### Enunciado da tarefa
Reproduza fielmente o trecho do excerto que começa em "Entretanto, me entristece" e segue até "todos os sentidos.".

### Excerto
┏━━
Como é curioso que a primeira e mais importante história da humanidade tenha sido sobre a origem do ser humano e seu desamparo diante da sua própria origem. Como é forte o suficiente para ainda nos perguntarmos todos os dias para afastar nossa ignorância diante dos começos misteriosos da nossa existência. O exato momento em que aquele ser estranho começa a balbuciar uma língua capaz de entrar para dentro de si e considerar os elementos que o fizeram ser o que ele é. Afinal, não deveria ser algo realmente importante para mudar nossa natureza, capaz de desligar a imortalidade e apenas a nos deixar uma mera tentativa de comunicação com esse Deus supremo que só responde quando quer… ou que nos fechamos para estarmos com ele por algum motivo.
Meu filho Leo faz perguntas incríveis. Me impressiono com as perguntas espontâneas dele. Ele já lê melhor do que eu quando eu tinha dez anos. Eu espero que essas perguntas sejam parte da busca por uma liberdade sadia e confiança em suas capacidades. A inteligência de meus filhos precisa de incentivo. Eu acredito que o amor é a chave, mas sempre ofereci livros para eles e eu mesmo como um intermediador para as dúvidas. Aliás, adoro tirar dúvidas ao provocar mais dúvidas! Faço isso com meus pacientes que chegam a si mesmos pelas próprias conclusões que uma dúvida genuína é capaz de gerar.
Entretanto, me entristece em muito como o nosso sistema educacional lida com o conhecimento. Conforme a visita de Richard Feynman ao Brasil entre 1949 e 1966, ele teve dolorosas surpresas com nosso ensino, o qual achava uma “decoreba” sem experimentos científicos que ajudassem o aluno a desenvolver um pensamento genuíno acerca da realidade. A decoreba da qual ele trata sempre foi um sufoco para mim, pois preferia pensar sobre as coisas a ter de ter uma resposta pronta com a qual eu não me identificava. Por isso, minhas notas sempre foram ruins, porque eu achava o nosso ensino falso em todos os sentidos.
A disponibilidade para pensar é ainda um tabu no ensino brasileiro. Não sabemos fazer e talvez tenhamos horror a ele, pois preferimos diplomas e coisas do tipo. Queremos tanto os aplausos dos nossos pares que podemos esquecer o quanto isso perturba imensamente a linha de nosso verdadeiro e legítimo desenvolvimento. Eu decidi que eu deveria ajudar as pessoas a pensar, seja no contexto clínico ou mesmo no cotidiano com meus filhos. Eu sinto e vejo como isso melhora em muito as relações a minha volta e me torna também alguém importante para a sociedade. A partir de meus vetores e interesses, eu posso transmitir uma mensagem para quem, em galáxias de distância, possa ter disponibilidade em aprender. E como há pessoas ávidas em quebrar a ignorância, ao fazerem uso de uma inteligência cada vez mais sensível.
Basta um passo de cada vez, Estevan…
Referências:
PAIT, Heloisa. A experiência de Richard Feynman no Brasil e o atual ensino das ciências humanas. Estadão, 7 de junho de 2018, Caderno Sociedade. Acesso: 15 nov. 2024.
┗━━
### Trechos dos registros
┏━━
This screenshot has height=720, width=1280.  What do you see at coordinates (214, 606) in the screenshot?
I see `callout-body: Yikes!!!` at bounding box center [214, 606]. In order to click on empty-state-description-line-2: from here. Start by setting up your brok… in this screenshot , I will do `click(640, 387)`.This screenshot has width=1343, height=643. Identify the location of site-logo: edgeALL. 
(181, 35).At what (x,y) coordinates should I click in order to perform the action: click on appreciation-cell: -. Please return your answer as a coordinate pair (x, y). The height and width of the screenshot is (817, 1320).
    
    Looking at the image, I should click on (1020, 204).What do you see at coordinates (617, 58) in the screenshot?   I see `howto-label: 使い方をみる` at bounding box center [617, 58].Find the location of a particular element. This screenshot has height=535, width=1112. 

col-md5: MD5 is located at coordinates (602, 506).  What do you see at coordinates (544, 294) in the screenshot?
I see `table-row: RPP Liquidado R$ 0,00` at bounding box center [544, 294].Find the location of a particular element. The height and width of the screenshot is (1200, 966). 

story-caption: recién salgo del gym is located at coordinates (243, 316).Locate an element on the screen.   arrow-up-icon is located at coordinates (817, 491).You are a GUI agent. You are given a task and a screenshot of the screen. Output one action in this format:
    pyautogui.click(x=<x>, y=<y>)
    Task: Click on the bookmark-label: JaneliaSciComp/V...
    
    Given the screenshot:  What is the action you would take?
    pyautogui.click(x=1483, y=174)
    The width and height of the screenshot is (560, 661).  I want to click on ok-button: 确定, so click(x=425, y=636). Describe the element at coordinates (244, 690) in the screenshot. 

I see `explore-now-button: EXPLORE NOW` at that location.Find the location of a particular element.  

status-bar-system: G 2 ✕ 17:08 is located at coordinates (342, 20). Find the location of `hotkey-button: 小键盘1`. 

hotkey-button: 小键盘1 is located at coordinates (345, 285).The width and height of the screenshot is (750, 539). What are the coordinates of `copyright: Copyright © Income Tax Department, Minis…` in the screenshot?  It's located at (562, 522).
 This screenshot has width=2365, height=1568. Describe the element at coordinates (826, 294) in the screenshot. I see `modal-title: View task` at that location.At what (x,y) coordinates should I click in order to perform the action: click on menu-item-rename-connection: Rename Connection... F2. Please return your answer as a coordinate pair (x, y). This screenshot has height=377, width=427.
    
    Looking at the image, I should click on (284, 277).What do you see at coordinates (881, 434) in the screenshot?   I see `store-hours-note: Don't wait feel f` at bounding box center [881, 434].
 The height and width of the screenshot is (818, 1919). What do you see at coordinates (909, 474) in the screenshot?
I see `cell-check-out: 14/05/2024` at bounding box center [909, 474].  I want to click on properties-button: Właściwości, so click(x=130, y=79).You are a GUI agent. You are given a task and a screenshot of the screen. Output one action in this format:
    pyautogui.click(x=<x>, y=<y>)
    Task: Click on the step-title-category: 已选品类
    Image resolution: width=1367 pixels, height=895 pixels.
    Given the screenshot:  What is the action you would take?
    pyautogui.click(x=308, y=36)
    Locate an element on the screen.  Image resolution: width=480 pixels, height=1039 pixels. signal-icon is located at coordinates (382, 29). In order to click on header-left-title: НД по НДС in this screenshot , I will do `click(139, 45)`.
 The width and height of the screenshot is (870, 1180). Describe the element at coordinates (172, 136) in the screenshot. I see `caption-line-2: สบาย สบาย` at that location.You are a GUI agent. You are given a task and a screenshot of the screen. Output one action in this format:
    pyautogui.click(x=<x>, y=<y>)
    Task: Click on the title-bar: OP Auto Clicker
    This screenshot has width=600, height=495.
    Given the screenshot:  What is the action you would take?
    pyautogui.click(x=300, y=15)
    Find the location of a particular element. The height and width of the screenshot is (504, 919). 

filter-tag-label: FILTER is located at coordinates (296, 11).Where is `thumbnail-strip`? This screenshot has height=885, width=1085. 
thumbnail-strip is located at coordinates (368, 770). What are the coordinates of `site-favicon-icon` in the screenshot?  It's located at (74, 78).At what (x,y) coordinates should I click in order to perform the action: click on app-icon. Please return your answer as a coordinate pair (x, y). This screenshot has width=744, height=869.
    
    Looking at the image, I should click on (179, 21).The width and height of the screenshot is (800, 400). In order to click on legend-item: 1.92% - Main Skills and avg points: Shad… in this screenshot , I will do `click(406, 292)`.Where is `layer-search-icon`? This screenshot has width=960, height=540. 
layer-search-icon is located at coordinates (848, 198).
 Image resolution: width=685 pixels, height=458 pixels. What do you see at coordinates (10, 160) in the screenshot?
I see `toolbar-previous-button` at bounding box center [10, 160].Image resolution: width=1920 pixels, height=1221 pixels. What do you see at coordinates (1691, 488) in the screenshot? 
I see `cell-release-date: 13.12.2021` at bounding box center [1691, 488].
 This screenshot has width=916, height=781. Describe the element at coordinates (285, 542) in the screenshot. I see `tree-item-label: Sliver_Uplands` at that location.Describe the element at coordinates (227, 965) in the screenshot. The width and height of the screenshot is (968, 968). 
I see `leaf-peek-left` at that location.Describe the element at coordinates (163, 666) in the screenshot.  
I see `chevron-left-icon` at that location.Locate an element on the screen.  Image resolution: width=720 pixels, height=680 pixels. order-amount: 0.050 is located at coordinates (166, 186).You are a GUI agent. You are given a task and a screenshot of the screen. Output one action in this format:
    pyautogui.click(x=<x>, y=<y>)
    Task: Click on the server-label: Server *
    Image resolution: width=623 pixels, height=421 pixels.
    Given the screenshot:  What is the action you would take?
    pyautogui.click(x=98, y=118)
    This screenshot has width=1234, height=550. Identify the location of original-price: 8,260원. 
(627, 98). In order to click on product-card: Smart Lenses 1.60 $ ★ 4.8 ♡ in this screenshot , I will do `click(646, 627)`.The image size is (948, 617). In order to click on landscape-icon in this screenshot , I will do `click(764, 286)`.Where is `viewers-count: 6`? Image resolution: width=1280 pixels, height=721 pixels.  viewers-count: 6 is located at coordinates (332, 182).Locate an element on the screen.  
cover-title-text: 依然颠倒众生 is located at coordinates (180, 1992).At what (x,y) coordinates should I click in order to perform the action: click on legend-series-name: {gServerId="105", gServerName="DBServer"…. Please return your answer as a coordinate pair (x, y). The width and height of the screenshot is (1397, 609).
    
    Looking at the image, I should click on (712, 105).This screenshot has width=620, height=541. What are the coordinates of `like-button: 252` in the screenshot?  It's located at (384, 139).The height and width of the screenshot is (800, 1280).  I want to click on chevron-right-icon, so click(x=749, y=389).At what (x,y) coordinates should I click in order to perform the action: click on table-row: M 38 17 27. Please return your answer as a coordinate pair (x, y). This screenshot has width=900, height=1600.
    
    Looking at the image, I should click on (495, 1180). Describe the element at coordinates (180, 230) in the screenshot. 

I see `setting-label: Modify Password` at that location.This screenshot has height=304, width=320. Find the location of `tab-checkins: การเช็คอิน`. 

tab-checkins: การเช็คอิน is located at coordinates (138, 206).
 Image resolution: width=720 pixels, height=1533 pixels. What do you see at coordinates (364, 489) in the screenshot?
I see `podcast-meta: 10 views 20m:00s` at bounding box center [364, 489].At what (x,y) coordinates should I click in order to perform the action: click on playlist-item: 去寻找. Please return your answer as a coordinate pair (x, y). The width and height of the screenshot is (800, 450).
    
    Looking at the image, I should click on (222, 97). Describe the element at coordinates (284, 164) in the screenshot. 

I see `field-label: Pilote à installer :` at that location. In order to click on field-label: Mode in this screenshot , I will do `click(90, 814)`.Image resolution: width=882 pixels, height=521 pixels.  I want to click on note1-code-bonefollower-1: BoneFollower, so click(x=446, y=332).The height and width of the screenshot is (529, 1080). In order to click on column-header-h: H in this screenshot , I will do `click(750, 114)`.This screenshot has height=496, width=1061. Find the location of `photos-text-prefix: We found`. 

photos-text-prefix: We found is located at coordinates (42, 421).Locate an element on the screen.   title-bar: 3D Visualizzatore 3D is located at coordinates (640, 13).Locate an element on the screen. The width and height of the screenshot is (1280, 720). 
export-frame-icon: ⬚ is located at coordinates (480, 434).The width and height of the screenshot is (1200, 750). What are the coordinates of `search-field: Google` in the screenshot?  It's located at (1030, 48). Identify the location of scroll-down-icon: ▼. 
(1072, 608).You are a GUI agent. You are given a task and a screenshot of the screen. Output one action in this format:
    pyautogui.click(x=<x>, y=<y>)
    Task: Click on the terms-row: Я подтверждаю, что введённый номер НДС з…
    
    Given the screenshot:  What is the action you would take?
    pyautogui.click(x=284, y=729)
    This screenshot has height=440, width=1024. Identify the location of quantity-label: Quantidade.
┗━━
### Resposta da tarefa
Entretanto, me entristece em muito como o nosso sistema educacional lida com o conhecimento. Conforme a visita de Richard Feynman ao Brasil entre 1949 e 1966, ele teve dolorosas surpresas com nosso ensino, o qual achava uma “decoreba” sem experimentos científicos que ajudassem o aluno a desenvolver um pensamento genuíno acerca da realidade. A decoreba da qual ele trata sempre foi um sufoco para mim, pois preferia pensar sobre as coisas a ter de ter uma resposta pronta com a qual eu não me identificava. Por isso, minhas notas sempre foram ruins, porque eu achava o nosso ensino falso em todos os sentidos.